I’ve looked at all the ways Microsoft Teams track users and turn my head

Microsoft team

This is your fifteenth Zoom event of the day. And you still smile. Contact HR.

Image: Microsoft

My head recovers from something of a pivot.

more technically wrong

A few weeks ago, Microsoft CEO Satya Nadella stated in an interview with the Financial Times, that Teams may soon be a digital platform as important as the Internet browser. Yes, Microsoft Teams.

It scared me a little. The world seems to have moved too late.

I thought of all the workers from home, real people who were pushed into Teams. I was wondering if they like it. I also wondered how much it takes up what they do.
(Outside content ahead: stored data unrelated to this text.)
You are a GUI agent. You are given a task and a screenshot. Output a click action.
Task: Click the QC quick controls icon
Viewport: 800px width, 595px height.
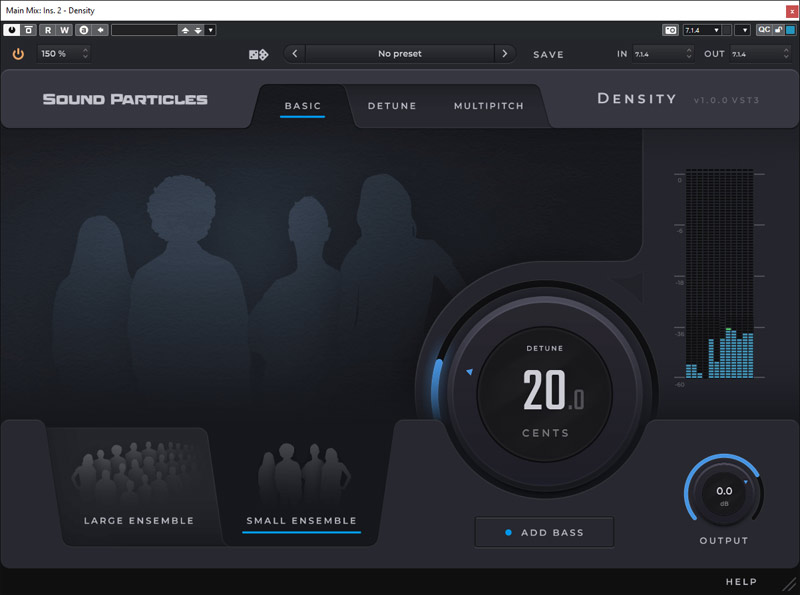click(763, 30)
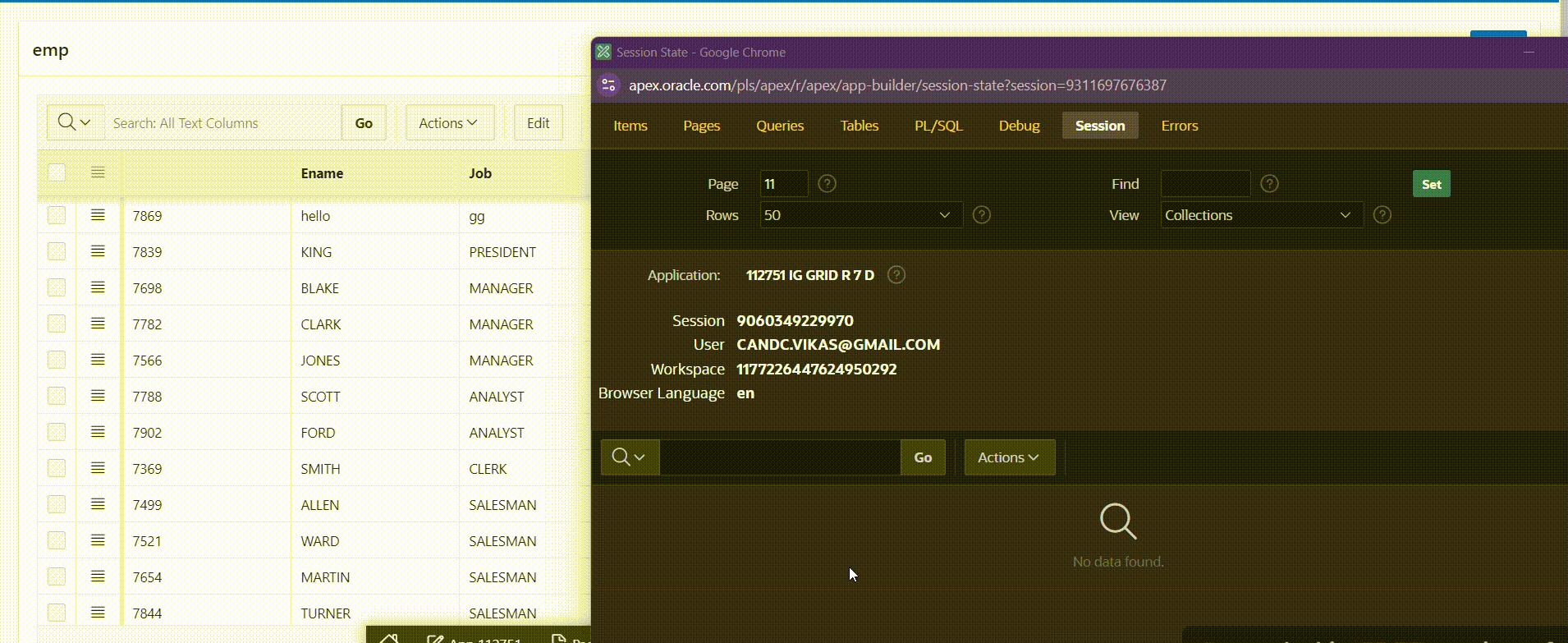Open the PL/SQL tab
The width and height of the screenshot is (1568, 643).
coord(938,126)
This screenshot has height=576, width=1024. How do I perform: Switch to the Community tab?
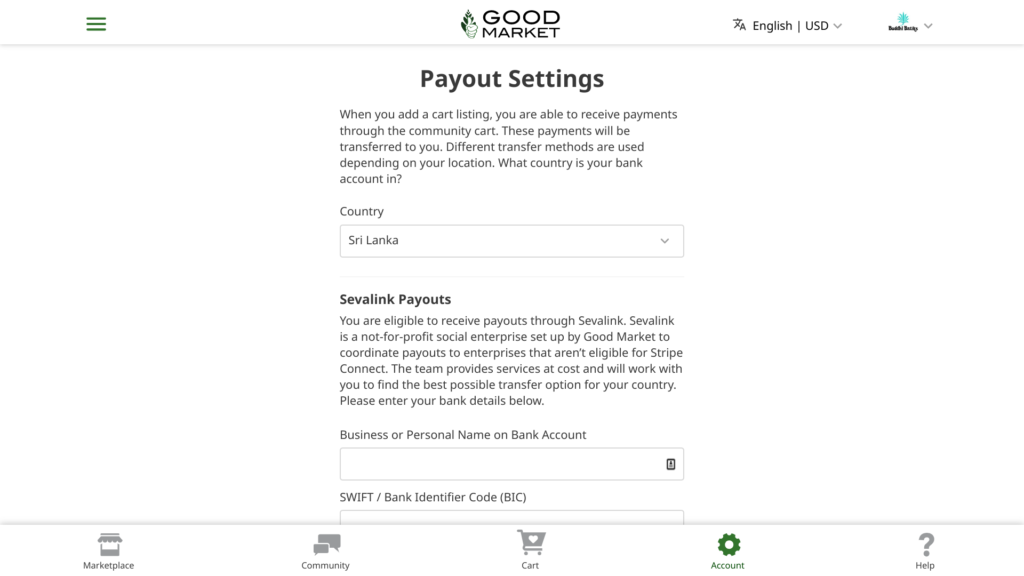coord(326,566)
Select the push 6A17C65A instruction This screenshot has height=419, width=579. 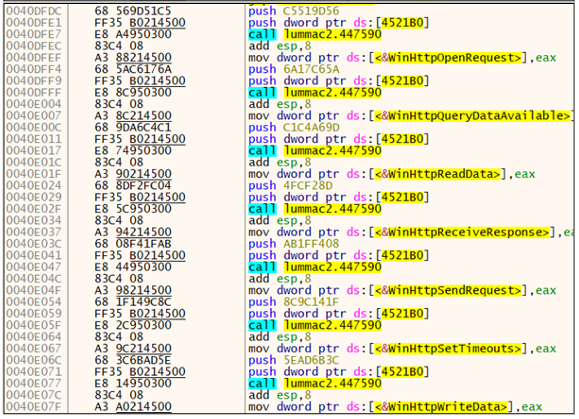294,69
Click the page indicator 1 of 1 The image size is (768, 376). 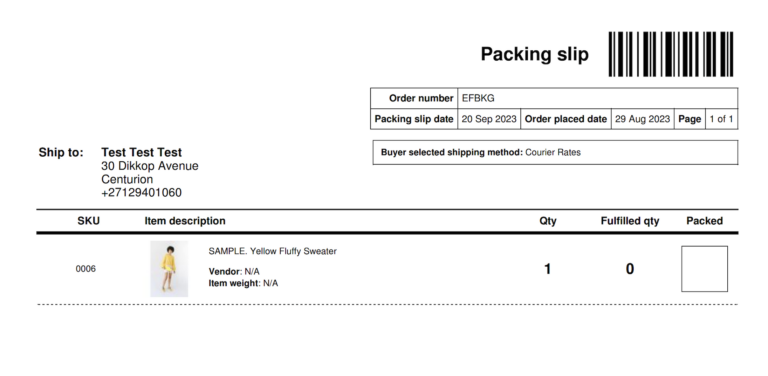click(721, 119)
You see, it became a particularly gripping issue when Microsoft plunged into a puddle of controversy with its 365 productivity feature – since changed – one that individual employees looked like for their alleged production.

That’s why I set out to get details on how Teams capture data and deliver it to customers – and to look at the nuances from the perspective of employees.

Work with information.

As early as June, Microsoft explained in somewhat legalistic terms that it was happily taking up so many Teams activities for the benefit of employers, and it was up to them what they were doing with it.

Example wording of Redmond’s good advocates: “Our clients are controllers of the data provided to Microsoft, as set forth in the Online Terms of Service, and they determine the legal basis of the processing.”

From what I could see, Teams keeps track of all your chats, voicemails, shared meetings, files, transcripts, your profile details, including your email address and phone number, and a detailed analysis of what you wore during the call. (I may have made up the last one.)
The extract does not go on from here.